Orang gila mana yang masih menaruh hati pada seseorang yang sudah menggantungkan perasaannya selama satu tahun? Jawabannya tidak ada! Zilian menerimaku sebagai pacarnya juga bukan karena laki-laki suka padaku melainkan karena dendam yang sudah lama terpupuk dalam hati.

Selama satu tahun aku terus mengabaikan perasaannya, tidak memedulikan keberadaan laki-laki itu. Bahkan-jika aku tidak mengalami pengulangan hidup untuk kali kedua-mungkin aku tidak akan pernah mengetahui kalau Zilian menyukaiku dan aku menjadi orang jahat, yang menggantungkan perasaannya selama bertahun-tahun sampai aku dan Mas Juan menikah.

"Iya, Zilian. Aku tau. Kamu pasti benci banget sama aku, 'kan?"

Terdengar suara gumaman Zilian yang menjawab pertanyaanku. Namun, perkataan laki-laki itu selanjutnya membuat tubuhku membeku seketika.

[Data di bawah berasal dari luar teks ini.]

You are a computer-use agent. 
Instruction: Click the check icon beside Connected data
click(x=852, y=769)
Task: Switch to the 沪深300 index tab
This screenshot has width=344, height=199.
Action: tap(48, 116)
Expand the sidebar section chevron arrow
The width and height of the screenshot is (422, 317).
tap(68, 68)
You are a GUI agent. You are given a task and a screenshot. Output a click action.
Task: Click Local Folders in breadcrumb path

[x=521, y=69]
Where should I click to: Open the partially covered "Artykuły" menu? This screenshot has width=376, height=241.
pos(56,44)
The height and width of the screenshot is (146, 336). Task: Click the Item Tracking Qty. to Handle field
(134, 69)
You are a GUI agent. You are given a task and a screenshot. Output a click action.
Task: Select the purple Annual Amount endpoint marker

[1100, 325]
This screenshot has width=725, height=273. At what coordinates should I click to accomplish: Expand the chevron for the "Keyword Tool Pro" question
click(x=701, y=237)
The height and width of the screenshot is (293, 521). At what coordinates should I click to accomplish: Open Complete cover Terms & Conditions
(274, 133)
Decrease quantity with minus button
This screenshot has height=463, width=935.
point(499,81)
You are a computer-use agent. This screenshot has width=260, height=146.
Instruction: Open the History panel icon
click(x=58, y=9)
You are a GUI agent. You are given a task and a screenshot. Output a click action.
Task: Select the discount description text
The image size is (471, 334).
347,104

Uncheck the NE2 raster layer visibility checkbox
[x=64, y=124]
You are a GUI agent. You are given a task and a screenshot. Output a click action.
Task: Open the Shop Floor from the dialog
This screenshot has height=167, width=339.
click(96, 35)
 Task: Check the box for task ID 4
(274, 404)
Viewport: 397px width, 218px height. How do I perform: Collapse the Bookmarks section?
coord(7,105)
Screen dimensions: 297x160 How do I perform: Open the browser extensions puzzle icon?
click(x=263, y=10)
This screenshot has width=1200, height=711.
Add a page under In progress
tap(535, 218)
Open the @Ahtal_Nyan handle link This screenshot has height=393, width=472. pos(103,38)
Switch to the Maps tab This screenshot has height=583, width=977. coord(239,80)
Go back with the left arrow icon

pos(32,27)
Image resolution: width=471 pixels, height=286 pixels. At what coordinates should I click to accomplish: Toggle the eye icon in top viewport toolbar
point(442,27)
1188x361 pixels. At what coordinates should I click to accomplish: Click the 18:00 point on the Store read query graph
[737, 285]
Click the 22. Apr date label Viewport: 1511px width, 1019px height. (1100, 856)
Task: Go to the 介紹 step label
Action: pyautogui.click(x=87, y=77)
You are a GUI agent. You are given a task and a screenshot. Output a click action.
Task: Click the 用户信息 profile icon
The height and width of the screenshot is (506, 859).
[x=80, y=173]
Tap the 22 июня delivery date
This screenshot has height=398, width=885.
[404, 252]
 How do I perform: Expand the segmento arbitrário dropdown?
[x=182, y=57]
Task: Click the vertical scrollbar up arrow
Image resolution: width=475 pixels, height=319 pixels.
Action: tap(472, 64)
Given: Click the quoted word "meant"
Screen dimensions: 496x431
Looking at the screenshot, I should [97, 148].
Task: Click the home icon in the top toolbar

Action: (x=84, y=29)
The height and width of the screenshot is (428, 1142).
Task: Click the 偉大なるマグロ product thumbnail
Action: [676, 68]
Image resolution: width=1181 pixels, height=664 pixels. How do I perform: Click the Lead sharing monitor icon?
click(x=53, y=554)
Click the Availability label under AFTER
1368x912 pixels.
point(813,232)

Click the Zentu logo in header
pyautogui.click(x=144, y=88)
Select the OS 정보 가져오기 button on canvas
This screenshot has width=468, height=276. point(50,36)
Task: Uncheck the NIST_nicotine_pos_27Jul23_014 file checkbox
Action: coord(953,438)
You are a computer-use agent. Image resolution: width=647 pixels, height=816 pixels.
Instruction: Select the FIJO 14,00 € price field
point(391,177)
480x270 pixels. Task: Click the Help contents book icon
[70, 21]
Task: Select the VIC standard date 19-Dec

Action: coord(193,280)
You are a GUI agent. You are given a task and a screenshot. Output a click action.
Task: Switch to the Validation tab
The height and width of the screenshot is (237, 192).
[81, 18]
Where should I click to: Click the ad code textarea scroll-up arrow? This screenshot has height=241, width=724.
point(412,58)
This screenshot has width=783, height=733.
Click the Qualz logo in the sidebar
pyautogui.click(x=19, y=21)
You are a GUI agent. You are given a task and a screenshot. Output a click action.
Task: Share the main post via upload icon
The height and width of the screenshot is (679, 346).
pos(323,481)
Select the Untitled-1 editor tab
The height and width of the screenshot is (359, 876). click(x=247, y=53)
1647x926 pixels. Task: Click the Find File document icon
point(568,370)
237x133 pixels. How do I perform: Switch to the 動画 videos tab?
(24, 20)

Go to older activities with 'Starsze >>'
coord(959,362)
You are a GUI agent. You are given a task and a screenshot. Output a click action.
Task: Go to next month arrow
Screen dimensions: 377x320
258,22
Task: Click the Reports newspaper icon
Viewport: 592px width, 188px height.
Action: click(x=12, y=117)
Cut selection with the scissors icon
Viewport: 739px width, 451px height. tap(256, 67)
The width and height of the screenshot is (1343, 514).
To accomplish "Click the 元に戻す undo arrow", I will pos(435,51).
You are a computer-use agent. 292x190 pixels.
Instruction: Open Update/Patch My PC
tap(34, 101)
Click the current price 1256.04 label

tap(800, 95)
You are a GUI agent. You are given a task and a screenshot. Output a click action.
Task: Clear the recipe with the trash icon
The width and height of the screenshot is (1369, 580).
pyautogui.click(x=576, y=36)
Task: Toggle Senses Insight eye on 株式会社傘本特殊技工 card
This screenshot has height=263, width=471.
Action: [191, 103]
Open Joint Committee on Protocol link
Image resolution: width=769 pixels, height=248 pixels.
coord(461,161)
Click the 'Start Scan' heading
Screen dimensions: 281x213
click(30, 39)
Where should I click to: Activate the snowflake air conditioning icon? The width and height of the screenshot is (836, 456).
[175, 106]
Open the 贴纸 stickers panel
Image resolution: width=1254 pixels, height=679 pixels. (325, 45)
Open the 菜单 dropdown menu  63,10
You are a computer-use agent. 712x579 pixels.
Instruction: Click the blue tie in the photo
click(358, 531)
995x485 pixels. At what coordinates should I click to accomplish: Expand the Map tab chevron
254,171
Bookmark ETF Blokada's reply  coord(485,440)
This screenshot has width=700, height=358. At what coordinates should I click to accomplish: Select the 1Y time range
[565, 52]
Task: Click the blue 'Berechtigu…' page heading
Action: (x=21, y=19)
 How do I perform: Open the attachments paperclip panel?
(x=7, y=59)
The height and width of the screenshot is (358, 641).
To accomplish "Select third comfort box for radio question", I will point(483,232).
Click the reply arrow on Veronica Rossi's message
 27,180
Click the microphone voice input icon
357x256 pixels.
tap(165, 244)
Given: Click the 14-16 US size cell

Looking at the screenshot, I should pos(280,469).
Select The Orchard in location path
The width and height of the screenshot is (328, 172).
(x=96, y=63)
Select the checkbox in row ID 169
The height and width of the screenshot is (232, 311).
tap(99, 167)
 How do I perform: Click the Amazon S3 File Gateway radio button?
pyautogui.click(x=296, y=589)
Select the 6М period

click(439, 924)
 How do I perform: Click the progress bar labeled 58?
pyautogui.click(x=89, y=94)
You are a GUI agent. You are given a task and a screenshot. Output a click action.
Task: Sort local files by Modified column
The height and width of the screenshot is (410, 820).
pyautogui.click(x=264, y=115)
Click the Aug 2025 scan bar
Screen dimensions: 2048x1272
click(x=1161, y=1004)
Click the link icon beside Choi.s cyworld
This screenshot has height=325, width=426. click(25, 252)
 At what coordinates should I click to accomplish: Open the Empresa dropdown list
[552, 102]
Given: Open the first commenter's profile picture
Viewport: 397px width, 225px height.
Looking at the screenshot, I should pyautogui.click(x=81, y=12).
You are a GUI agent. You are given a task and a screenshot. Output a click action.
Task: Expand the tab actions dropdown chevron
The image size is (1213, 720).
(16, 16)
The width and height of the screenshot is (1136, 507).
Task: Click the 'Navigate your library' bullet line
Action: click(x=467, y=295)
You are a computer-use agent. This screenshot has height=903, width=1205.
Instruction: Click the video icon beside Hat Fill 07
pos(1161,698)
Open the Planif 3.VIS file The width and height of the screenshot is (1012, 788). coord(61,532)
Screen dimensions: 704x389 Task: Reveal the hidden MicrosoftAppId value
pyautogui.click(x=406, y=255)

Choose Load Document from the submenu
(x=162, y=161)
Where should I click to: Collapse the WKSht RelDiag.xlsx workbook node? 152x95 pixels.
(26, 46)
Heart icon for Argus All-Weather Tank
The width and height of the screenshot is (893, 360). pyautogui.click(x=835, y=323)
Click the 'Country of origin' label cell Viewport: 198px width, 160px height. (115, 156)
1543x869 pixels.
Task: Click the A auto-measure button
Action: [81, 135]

"Tapi, Alea ... meski gue benci banget sama lo, gue ... juga masih sangat, sangat, sangat mencintai lo." Ada kekehan ringan yang menyela ucapannya. Setelahnya laki-laki itu kembali berujar, "Saking cintanya gue enggak mau lo disakitin sama cowok lain selain gue. Cuma gue yang berhak ngelakuin itu. Alea, marry me?"

***

Selesai ditulis tanggal 28 Mei 2024.

Kaget dikit ga ngaruh😭😭😭😭😭

Aku ga banyak cuap-cuap, kemarin lusa dapurku kena musibah. Nyaris aja kebakaran karena obat nyamuk bakar😭😭😭 jadi aku nggak fokus nulis. Terus kemarin malam, aku mau nulis, tp mataku nggak bisa diajak kerja sama. Yo wes, subuh ae lah.